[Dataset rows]
▼

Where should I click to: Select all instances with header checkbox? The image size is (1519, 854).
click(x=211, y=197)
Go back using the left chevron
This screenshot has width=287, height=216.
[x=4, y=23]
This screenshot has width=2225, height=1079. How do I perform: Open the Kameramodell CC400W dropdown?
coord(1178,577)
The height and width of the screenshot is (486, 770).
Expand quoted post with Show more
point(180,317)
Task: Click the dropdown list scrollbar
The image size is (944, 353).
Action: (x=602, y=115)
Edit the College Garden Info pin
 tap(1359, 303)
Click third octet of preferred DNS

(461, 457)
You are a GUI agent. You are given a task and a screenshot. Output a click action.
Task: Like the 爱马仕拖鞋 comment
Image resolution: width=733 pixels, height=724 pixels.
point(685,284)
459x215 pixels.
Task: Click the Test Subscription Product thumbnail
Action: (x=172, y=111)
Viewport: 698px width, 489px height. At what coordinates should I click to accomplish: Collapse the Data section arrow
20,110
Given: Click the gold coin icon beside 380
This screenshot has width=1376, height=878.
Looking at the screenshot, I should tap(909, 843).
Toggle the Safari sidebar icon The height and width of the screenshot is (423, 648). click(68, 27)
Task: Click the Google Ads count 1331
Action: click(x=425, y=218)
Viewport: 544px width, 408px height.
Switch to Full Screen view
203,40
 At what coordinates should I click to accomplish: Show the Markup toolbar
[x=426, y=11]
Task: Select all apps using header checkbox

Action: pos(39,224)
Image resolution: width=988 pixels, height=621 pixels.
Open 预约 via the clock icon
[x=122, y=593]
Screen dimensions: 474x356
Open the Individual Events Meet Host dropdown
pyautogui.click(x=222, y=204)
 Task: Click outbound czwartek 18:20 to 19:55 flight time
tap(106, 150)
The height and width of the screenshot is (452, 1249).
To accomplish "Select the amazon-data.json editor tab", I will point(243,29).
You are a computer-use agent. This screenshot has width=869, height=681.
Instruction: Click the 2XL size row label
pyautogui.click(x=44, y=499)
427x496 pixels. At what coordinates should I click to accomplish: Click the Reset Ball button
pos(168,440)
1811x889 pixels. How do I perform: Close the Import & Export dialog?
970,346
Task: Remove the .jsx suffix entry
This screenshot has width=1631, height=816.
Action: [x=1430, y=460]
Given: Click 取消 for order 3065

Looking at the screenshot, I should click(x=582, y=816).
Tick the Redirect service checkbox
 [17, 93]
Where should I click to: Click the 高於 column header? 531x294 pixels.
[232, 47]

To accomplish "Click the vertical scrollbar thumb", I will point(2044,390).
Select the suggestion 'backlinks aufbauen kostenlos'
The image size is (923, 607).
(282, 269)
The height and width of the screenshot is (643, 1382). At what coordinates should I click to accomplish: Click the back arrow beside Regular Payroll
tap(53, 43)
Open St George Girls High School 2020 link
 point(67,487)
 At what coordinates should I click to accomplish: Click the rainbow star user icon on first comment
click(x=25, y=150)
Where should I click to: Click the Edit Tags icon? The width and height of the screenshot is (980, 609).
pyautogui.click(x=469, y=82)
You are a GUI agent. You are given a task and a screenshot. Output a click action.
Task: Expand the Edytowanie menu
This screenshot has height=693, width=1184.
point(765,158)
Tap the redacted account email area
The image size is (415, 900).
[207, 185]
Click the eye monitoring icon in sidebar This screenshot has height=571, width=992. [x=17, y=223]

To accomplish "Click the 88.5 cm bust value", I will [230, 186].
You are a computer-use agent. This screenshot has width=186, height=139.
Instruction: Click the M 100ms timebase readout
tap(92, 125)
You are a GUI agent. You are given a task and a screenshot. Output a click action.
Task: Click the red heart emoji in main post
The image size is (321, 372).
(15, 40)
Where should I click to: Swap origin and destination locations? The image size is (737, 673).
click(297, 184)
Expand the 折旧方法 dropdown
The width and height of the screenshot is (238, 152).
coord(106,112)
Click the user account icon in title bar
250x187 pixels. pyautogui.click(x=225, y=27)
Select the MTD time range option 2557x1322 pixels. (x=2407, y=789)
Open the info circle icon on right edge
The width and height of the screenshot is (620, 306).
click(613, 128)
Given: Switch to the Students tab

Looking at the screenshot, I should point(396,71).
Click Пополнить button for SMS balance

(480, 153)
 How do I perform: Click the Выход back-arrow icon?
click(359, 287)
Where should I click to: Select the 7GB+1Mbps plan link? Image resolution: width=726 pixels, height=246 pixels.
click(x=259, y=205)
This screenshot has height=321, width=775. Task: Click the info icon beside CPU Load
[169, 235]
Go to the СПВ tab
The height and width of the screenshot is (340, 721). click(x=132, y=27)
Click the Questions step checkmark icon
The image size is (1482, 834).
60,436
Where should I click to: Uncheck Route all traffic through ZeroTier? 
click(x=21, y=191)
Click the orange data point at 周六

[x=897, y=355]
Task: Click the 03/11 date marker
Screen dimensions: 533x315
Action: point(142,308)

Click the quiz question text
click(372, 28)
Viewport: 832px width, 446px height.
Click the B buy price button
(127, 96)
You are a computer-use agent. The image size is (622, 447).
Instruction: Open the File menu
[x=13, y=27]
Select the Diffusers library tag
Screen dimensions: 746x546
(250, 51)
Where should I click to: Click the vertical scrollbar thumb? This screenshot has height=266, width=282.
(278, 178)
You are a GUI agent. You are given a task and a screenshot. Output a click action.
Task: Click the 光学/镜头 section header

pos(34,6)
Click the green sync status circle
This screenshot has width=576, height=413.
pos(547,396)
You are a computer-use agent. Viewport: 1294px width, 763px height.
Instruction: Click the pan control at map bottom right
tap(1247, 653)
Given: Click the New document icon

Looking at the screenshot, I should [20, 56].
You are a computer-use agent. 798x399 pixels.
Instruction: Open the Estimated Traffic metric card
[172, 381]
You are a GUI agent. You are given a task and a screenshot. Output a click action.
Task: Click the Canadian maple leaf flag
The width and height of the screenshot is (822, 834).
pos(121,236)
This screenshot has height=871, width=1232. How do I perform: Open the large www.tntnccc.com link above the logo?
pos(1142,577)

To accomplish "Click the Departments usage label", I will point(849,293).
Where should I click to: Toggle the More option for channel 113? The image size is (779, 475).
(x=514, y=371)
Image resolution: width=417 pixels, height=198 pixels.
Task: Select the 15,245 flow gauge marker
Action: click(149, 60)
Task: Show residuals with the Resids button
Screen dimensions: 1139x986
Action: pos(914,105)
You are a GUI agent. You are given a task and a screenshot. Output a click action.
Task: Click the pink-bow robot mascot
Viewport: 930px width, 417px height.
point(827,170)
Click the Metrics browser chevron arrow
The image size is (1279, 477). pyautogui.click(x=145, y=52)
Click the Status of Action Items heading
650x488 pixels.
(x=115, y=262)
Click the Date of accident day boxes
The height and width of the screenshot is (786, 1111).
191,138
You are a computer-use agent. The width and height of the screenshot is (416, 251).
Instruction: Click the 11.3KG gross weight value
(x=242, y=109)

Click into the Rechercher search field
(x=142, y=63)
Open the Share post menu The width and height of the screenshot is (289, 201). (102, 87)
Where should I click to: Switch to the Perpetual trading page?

▲

Requirement -
Please reproduce all of the material above verbatim, line for line.

Solution to the exercise -
Where should I click to: Select all instances with header checkbox? The image size is (1519, 854).
click(x=211, y=197)
Go back using the left chevron
This screenshot has width=287, height=216.
[x=4, y=23]
This screenshot has width=2225, height=1079. How do I perform: Open the Kameramodell CC400W dropdown?
coord(1178,577)
The height and width of the screenshot is (486, 770).
Expand quoted post with Show more
point(180,317)
Task: Click the dropdown list scrollbar
The image size is (944, 353).
Action: (x=602, y=115)
Edit the College Garden Info pin
 tap(1359, 303)
Click third octet of preferred DNS

(461, 457)
You are a GUI agent. You are given a task and a screenshot. Output a click action.
Task: Like the 爱马仕拖鞋 comment
Image resolution: width=733 pixels, height=724 pixels.
point(685,284)
459x215 pixels.
Task: Click the Test Subscription Product thumbnail
Action: (x=172, y=111)
Viewport: 698px width, 489px height. At what coordinates should I click to accomplish: Collapse the Data section arrow
20,110
Given: Click the gold coin icon beside 380
This screenshot has width=1376, height=878.
Looking at the screenshot, I should tap(909, 843).
Toggle the Safari sidebar icon The height and width of the screenshot is (423, 648). click(68, 27)
Task: Click the Google Ads count 1331
Action: click(x=425, y=218)
Viewport: 544px width, 408px height.
Switch to Full Screen view
203,40
 At what coordinates should I click to accomplish: Show the Markup toolbar
[x=426, y=11]
Task: Select all apps using header checkbox

Action: pos(39,224)
Image resolution: width=988 pixels, height=621 pixels.
Open 预约 via the clock icon
[x=122, y=593]
Screen dimensions: 474x356
Open the Individual Events Meet Host dropdown
pyautogui.click(x=222, y=204)
 Task: Click outbound czwartek 18:20 to 19:55 flight time
tap(106, 150)
The height and width of the screenshot is (452, 1249).
To accomplish "Select the amazon-data.json editor tab", I will point(243,29).
You are a computer-use agent. This screenshot has width=869, height=681.
Instruction: Click the 2XL size row label
pyautogui.click(x=44, y=499)
427x496 pixels. At what coordinates should I click to accomplish: Click the Reset Ball button
pos(168,440)
1811x889 pixels. How do I perform: Close the Import & Export dialog?
970,346
Task: Remove the .jsx suffix entry
This screenshot has width=1631, height=816.
Action: [x=1430, y=460]
Given: Click 取消 for order 3065

Looking at the screenshot, I should click(x=582, y=816).
Tick the Redirect service checkbox
 [17, 93]
Where should I click to: Click the 高於 column header? 531x294 pixels.
[232, 47]

To accomplish "Click the vertical scrollbar thumb", I will point(2044,390).
Select the suggestion 'backlinks aufbauen kostenlos'
The image size is (923, 607).
(282, 269)
The height and width of the screenshot is (643, 1382). At what coordinates should I click to accomplish: Click the back arrow beside Regular Payroll
tap(53, 43)
Open St George Girls High School 2020 link
 point(67,487)
 At what coordinates should I click to accomplish: Click the rainbow star user icon on first comment
click(x=25, y=150)
Where should I click to: Click the Edit Tags icon? The width and height of the screenshot is (980, 609).
pyautogui.click(x=469, y=82)
You are a GUI agent. You are given a task and a screenshot. Output a click action.
Task: Expand the Edytowanie menu
This screenshot has height=693, width=1184.
point(765,158)
Tap the redacted account email area
The image size is (415, 900).
[207, 185]
Click the eye monitoring icon in sidebar This screenshot has height=571, width=992. [x=17, y=223]

To accomplish "Click the 88.5 cm bust value", I will [230, 186].
You are a computer-use agent. This screenshot has width=186, height=139.
Instruction: Click the M 100ms timebase readout
tap(92, 125)
You are a GUI agent. You are given a task and a screenshot. Output a click action.
Task: Click the red heart emoji in main post
The image size is (321, 372).
(15, 40)
Where should I click to: Swap origin and destination locations? The image size is (737, 673).
click(297, 184)
Expand the 折旧方法 dropdown
The width and height of the screenshot is (238, 152).
coord(106,112)
Click the user account icon in title bar
250x187 pixels. pyautogui.click(x=225, y=27)
Select the MTD time range option 2557x1322 pixels. (x=2407, y=789)
Open the info circle icon on right edge
The width and height of the screenshot is (620, 306).
click(613, 128)
Given: Switch to the Students tab

Looking at the screenshot, I should point(396,71).
Click Пополнить button for SMS balance

(480, 153)
 How do I perform: Click the Выход back-arrow icon?
click(359, 287)
Where should I click to: Select the 7GB+1Mbps plan link? Image resolution: width=726 pixels, height=246 pixels.
click(x=259, y=205)
This screenshot has height=321, width=775. Task: Click the info icon beside CPU Load
[169, 235]
Go to the СПВ tab
The height and width of the screenshot is (340, 721). click(x=132, y=27)
Click the Questions step checkmark icon
The image size is (1482, 834).
60,436
Where should I click to: Uncheck Route all traffic through ZeroTier? 
click(x=21, y=191)
Click the orange data point at 周六

[x=897, y=355]
Task: Click the 03/11 date marker
Screen dimensions: 533x315
Action: point(142,308)

Click the quiz question text
click(372, 28)
Viewport: 832px width, 446px height.
Click the B buy price button
(127, 96)
You are a computer-use agent. The image size is (622, 447).
Instruction: Open the File menu
[x=13, y=27]
Select the Diffusers library tag
Screen dimensions: 746x546
(250, 51)
Where should I click to: Click the vertical scrollbar thumb? This screenshot has height=266, width=282.
(278, 178)
You are a GUI agent. You are given a task and a screenshot. Output a click action.
Task: Click the 光学/镜头 section header

pos(34,6)
Click the green sync status circle
This screenshot has width=576, height=413.
pos(547,396)
You are a computer-use agent. Viewport: 1294px width, 763px height.
Instruction: Click the pan control at map bottom right
tap(1247, 653)
Given: Click the New document icon

Looking at the screenshot, I should [20, 56].
You are a computer-use agent. 798x399 pixels.
Instruction: Open the Estimated Traffic metric card
[172, 381]
You are a GUI agent. You are given a task and a screenshot. Output a click action.
Task: Click the Canadian maple leaf flag
The width and height of the screenshot is (822, 834).
pos(121,236)
This screenshot has height=871, width=1232. How do I perform: Open the large www.tntnccc.com link above the logo?
pos(1142,577)

To accomplish "Click the Departments usage label", I will point(849,293).
Where should I click to: Toggle the More option for channel 113? The image size is (779, 475).
(x=514, y=371)
Image resolution: width=417 pixels, height=198 pixels.
Task: Select the 15,245 flow gauge marker
Action: click(149, 60)
Task: Show residuals with the Resids button
Screen dimensions: 1139x986
Action: pos(914,105)
You are a GUI agent. You are given a task and a screenshot. Output a click action.
Task: Click the pink-bow robot mascot
Viewport: 930px width, 417px height.
point(827,170)
Click the Metrics browser chevron arrow
The image size is (1279, 477). pyautogui.click(x=145, y=52)
Click the Status of Action Items heading
650x488 pixels.
(x=115, y=262)
Click the Date of accident day boxes
The height and width of the screenshot is (786, 1111).
191,138
You are a computer-use agent. The width and height of the screenshot is (416, 251).
Instruction: Click the 11.3KG gross weight value
(x=242, y=109)

Click into the Rechercher search field
(x=142, y=63)
Open the Share post menu The width and height of the screenshot is (289, 201). (102, 87)
Where should I click to: Switch to the Perpetual trading page?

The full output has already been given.